> [Work request]: Which lines run from the one containing "320x240 pixels." to the end of the entries below? Retype exactly those, both ends included.

> [Dataset excerpts]:
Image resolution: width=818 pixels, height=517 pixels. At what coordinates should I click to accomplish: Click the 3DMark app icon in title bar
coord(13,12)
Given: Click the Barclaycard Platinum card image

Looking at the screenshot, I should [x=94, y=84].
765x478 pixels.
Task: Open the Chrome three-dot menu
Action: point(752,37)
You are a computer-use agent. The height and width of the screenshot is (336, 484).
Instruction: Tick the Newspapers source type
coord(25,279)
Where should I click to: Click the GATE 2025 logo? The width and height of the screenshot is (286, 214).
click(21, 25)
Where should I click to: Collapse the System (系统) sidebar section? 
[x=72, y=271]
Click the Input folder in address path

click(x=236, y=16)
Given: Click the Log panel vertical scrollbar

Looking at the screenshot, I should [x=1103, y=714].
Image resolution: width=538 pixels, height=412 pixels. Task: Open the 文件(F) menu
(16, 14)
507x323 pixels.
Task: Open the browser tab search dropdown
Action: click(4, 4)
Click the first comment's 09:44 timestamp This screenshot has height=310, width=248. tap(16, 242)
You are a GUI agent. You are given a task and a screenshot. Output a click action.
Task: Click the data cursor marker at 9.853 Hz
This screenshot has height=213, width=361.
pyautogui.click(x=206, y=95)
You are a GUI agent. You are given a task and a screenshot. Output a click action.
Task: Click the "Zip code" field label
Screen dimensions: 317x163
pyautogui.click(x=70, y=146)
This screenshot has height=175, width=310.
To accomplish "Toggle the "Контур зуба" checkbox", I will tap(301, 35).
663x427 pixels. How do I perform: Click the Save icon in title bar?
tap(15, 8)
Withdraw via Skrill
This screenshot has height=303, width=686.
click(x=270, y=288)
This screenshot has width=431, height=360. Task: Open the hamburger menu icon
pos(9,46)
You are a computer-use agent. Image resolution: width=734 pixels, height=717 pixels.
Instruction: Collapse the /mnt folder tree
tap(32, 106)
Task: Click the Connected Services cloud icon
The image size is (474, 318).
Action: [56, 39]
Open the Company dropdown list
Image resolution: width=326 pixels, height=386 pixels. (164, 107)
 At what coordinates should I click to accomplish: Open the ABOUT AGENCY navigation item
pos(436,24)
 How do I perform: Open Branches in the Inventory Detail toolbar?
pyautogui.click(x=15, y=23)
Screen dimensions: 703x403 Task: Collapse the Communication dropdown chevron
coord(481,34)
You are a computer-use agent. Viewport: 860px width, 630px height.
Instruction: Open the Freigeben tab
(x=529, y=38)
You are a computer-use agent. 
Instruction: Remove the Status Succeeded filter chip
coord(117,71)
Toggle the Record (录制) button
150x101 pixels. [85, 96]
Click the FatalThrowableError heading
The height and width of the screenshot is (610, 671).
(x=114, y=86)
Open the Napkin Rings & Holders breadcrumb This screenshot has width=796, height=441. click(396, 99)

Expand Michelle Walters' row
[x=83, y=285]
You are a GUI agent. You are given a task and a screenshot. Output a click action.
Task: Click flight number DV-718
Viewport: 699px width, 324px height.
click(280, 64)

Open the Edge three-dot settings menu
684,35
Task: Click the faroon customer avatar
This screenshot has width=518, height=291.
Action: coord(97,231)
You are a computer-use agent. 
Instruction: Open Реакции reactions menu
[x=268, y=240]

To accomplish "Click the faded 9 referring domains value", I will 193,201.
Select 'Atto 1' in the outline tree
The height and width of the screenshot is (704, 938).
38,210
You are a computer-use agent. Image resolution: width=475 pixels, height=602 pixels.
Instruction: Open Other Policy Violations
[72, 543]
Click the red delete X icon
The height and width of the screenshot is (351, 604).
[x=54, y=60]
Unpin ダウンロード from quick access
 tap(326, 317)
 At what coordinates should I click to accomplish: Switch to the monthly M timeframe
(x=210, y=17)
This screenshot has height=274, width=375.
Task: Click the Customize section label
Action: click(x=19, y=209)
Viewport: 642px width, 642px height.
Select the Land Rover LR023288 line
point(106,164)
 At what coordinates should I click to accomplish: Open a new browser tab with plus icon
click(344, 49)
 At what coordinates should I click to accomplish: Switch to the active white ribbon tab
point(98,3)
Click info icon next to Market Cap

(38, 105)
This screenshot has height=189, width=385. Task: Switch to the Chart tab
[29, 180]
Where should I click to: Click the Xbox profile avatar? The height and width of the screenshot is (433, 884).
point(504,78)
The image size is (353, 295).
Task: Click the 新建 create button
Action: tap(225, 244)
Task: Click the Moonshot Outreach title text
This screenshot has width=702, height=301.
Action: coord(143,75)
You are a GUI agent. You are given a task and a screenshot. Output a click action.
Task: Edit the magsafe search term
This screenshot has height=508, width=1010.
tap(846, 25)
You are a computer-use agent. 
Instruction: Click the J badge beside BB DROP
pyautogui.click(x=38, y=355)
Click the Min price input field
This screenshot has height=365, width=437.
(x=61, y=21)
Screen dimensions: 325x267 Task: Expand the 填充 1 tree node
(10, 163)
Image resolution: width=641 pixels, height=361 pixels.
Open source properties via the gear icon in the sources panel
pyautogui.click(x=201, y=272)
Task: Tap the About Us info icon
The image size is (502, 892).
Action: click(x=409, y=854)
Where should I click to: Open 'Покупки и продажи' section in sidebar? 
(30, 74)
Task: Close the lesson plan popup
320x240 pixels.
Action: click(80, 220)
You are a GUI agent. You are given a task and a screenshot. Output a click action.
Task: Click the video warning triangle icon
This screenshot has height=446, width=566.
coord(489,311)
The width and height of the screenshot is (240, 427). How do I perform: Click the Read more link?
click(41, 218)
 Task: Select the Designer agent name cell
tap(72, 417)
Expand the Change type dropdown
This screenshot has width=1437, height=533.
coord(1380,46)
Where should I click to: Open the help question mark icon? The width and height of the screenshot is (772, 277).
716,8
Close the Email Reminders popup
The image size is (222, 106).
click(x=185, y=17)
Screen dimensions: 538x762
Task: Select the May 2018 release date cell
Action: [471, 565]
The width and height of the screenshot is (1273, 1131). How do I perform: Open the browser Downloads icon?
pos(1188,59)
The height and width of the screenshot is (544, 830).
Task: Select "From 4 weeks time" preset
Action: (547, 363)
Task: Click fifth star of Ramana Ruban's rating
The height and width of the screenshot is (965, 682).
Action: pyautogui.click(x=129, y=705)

> [Response for this exercise]:
320x240 pixels.
Action: click(80, 220)
You are a GUI agent. You are given a task and a screenshot. Output a click action.
Task: Click the video warning triangle icon
This screenshot has height=446, width=566.
coord(489,311)
The width and height of the screenshot is (240, 427). How do I perform: Click the Read more link?
click(41, 218)
 Task: Select the Designer agent name cell
tap(72, 417)
Expand the Change type dropdown
This screenshot has width=1437, height=533.
coord(1380,46)
Where should I click to: Open the help question mark icon? The width and height of the screenshot is (772, 277).
716,8
Close the Email Reminders popup
The image size is (222, 106).
click(x=185, y=17)
Screen dimensions: 538x762
Task: Select the May 2018 release date cell
Action: [471, 565]
The width and height of the screenshot is (1273, 1131). How do I perform: Open the browser Downloads icon?
pos(1188,59)
The height and width of the screenshot is (544, 830).
Task: Select "From 4 weeks time" preset
Action: (547, 363)
Task: Click fifth star of Ramana Ruban's rating
The height and width of the screenshot is (965, 682).
Action: pyautogui.click(x=129, y=705)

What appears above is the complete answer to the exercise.